Nous nous inquiétons beaucoup, ces derniers temps, des flux migratoires et de leurs conséquences pour l’Europe. Bonne question, car le phénomène ne peut que s’amplifier à l’échelle mondiale. Quelle réponse durable lui apporter ?

Il s’agit ici des flux migratoires, des mouvements de population à la surface de la planète, et aussi à des échelles plus modestes dans chaque pays ou région. La question est d’importance, car l’avenir est dans les grands mouvements de population. Les raisons en sont multiples.
Il y a les guerres, comme aujourd’hui en Syrie mais aussi dans plusieurs pays d’Afrique, mais aussi la famine et le sous-développement. Les deux phénomènes sont liés, car souvent les guerres sont filles de surpopulation, et les crises alimentaires sont à l’origine de soubresauts géopolitiques. Permettez un aparté sur le tri proposé aujourd’hui entre victimes des bombes et victimes de la famine. Un distinguo bien curieux, pour ne pas dire immoral. Selon que vous mourrez du fait de la guerre ou de la faiblesse des ressources disponibles, vous êtes éligible ou non à l’accueil. Notons que l’essentiel des migrations se font dans les grandes régions du monde concerné. Les Africains migrent en Afrique, pour l’immense majorité. Une faible part de ces migrants gagne l’Europe, malgré les apparences.

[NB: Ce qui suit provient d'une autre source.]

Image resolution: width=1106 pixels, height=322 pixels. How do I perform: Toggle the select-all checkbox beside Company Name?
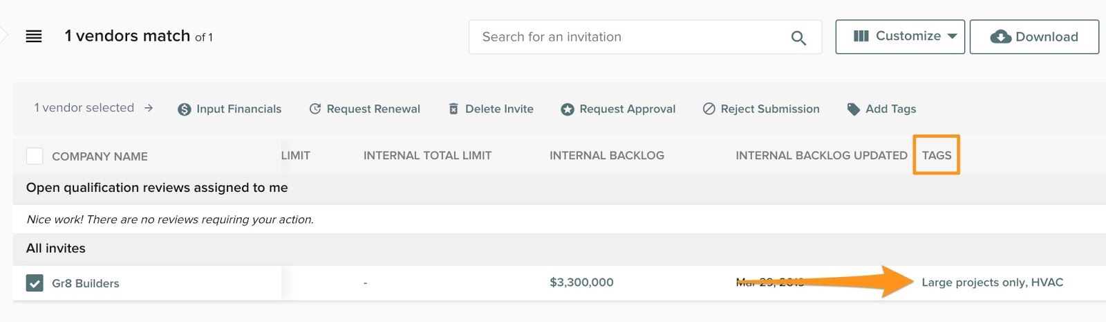pyautogui.click(x=35, y=156)
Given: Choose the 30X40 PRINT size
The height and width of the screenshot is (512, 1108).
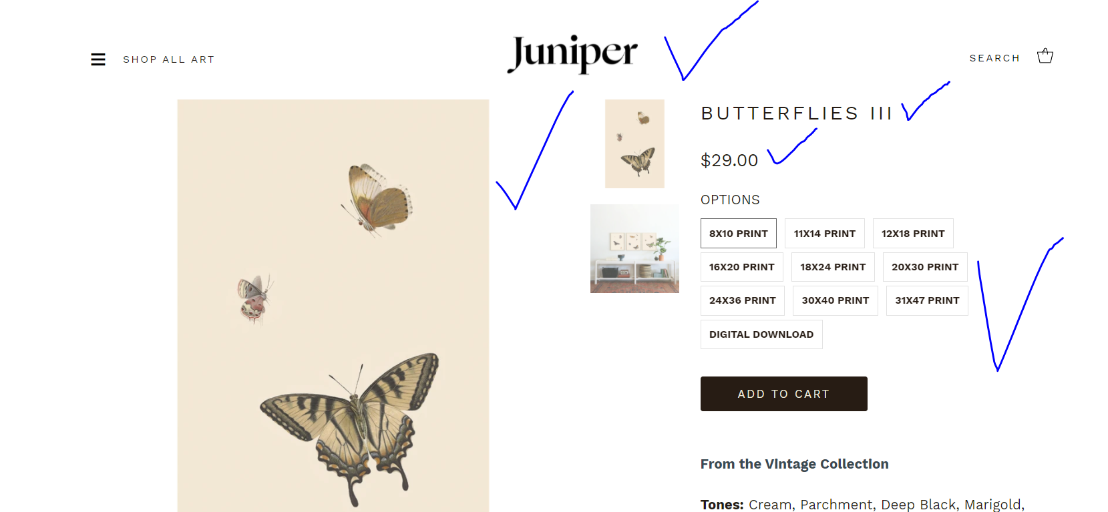Looking at the screenshot, I should pos(836,300).
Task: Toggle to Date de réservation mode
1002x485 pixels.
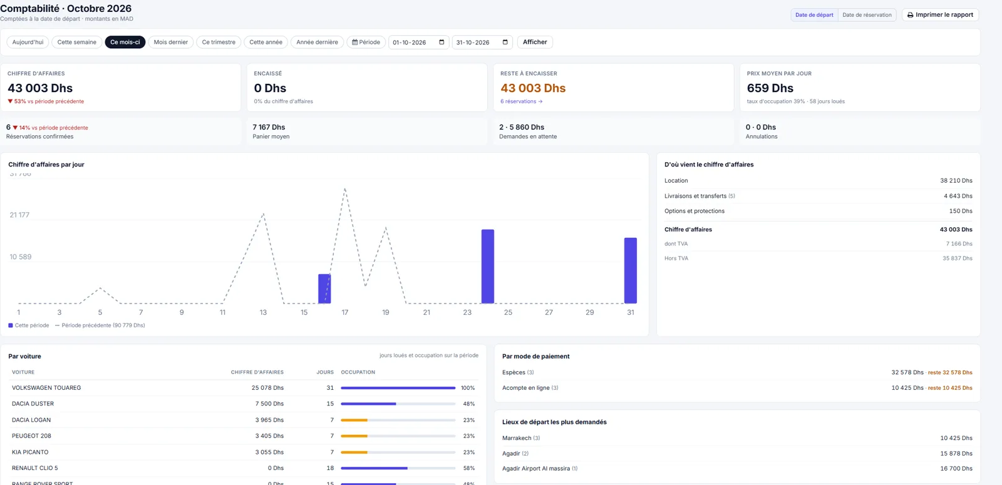Action: 867,15
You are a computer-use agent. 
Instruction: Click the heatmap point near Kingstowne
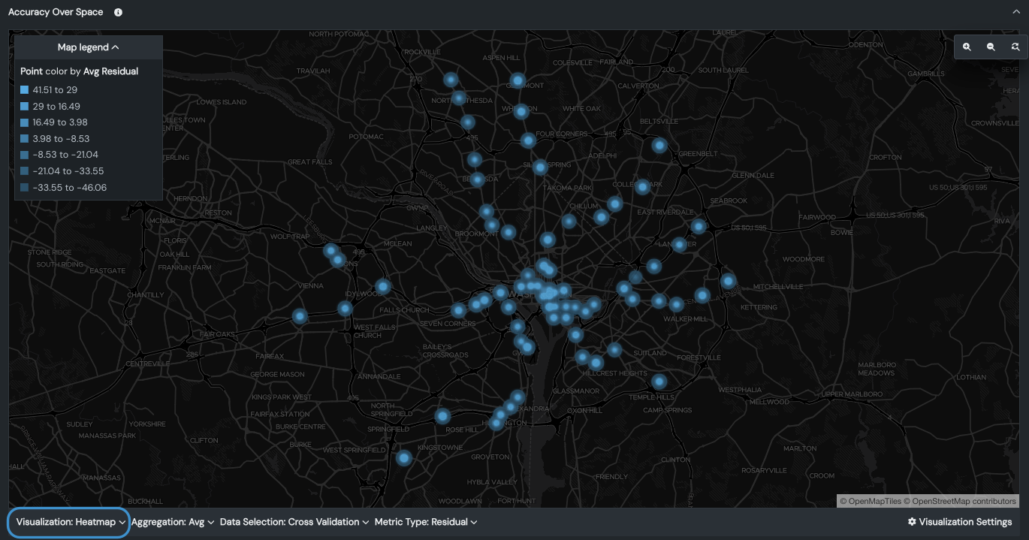pyautogui.click(x=404, y=457)
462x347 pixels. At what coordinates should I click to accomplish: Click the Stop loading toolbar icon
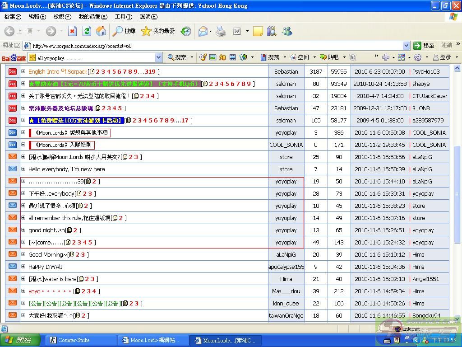coord(72,31)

Et puis, il y a les réfugiés climatiques. Comment les traiter, ceux-là, qui ne sont pas plus responsables de leur situation que les habitants des pays à l’origine du dérèglement climatique ? Va-t-on les repousser, sous prétexte qu’il n’y a pas de guerre ? Même si nous parvenions à endiguer le réchauffement, l’inertie du phénomène entraîne une hausse du niveau de la mer, et des pertes de rendements agricoles, pour cause de salinisation, d’érosion ou de d’avancée des déserts. Des millions de personnes devront chercher un nouveau lieu de vie, il faudra s’adapter à cette nouvelle situation. Les chiffres qui circulent évoquent des dizaines de millions de personnes, allant jusqu’à 250 Millions en 2050. L’Europe ne sera pas en première ligne, contrairement à l’Asie qui sera le plus durement touchée, mais elle ne sera pas complètement épargnée pour autant. Chez nous, il y aura aussi les habitants du littoral menacé d’érosion et de montée du niveau de la mer, qui devront trouver un refuge plus à l’intérieur des terres. Quel accueil leur sera réservé ?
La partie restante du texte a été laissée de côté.